Jenkins LTS 2.319.1 failed to restart due to thread-deadlock from pending build in Build Queue

669 views
Skip to first unread message

Do Hoang Khiem

unread,
Dec 15, 2021, 5:26:41 AM12/15/21
to Jenkins Users
We upgraded to LTS 2.319.1 and observed issue when we tried to restart the Jenkins service and there was a job stuck in the Build Queue, Jenkins startup locked and could not get up running. We had to use kill -9 and start the service again. 

Step to reproduces (on Ubuntu 20.04)
- Create a Jenkins pipeline, specifying non-existing agent label, for example 

pipeline {
    agent { label ‘non-existing’ }
    stages {
        stage('build') {
            steps {
                sh ‘echo Hello’
            }
        }
    }
}

- Trigger above pipeline build, it'll be put into Build Queue

- Restart Jenkins service: sudo systemctl restart jenkins

- Now, from Jenkins logs, it got stuck at

2021-12-15 02:56:49.087+0000 [id=248] WARNING j.m.api.Metrics$HealthChecker#execute: Some health checks are reporting as unhealthy: [thread-deadlock : [jenkins.util.Timer [#8] locked on hudson.model.RunMap@206de104 (owned by pool-21-thread-1):
at jenkins.model.lazy.AbstractLazyLoadRunMap.getByNumber(AbstractLazyLoadRunMap.java:376)

* **REQUESTS**
a) In the Jenkins restart thread, what command restarts the Jenkins service in the reproduction steps?
b) Resume the Jenkins restart thread from its final line and carry on writing it.

* **DATASET ROWS**
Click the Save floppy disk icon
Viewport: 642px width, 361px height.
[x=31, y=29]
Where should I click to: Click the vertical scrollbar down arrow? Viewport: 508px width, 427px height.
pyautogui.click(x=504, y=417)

* **SOLVED TASKS**
a) sudo systemctl restart jenkins

b)
at jenkins.model.lazy.LazyBuildMixIn.getBuildByNumber(LazyBuildMixIn.java:228)
at org.jenkinsci.plugins.workflow.job.WorkflowJob.getBuildByNumber(WorkflowJob.java:233)
at org.jenkinsci.plugins.workflow.job.WorkflowJob.getBuildByNumber(WorkflowJob.java:104)
at hudson.model.Run.fromExternalizableId(Run.java:2483)
at org.jenkinsci.plugins.workflow.support.steps.ExecutorStepExecution$PlaceholderTask.runForDisplay(ExecutorStepExecution.java:527)
at org.jenkinsci.plugins.workflow.support.steps.ExecutorStepExecution$PlaceholderTask.getCauseOfBlockage(ExecutorStepExecution.java:425)
at hudson.model.Queue.getCauseOfBlockageForTask(Queue.java:1236)
at hudson.model.Queue.getCauseOfBlockageForItem(Queue.java:1193)
at hudson.model.Queue.maintain(Queue.java:1601)
at hudson.model.Queue$MaintainTask.doRun(Queue.java:2944)

at hudson.triggers.SafeTimerTask.run(SafeTimerTask.java:90)
at
jenkins.security.ImpersonatingScheduledExecutorService$1.run(ImpersonatingScheduledExecutorService.java:67)
at java...@11.0.10/java.util.concurrent.Executors$RunnableAdapter.call(Executors.java:515)
at java...@11.0.10/java.util.concurrent.FutureTask.runAndReset(FutureTask.java:305)
at java...@11.0.10/java.util.concurrent.ScheduledThreadPoolExecutor$ScheduledFutureTask.run(ScheduledThreadPoolExecutor.java:305)
at java...@11.0.10/java.util.concurrent.ThreadPoolExecutor.runWorker(ThreadPoolExecutor.java:1128)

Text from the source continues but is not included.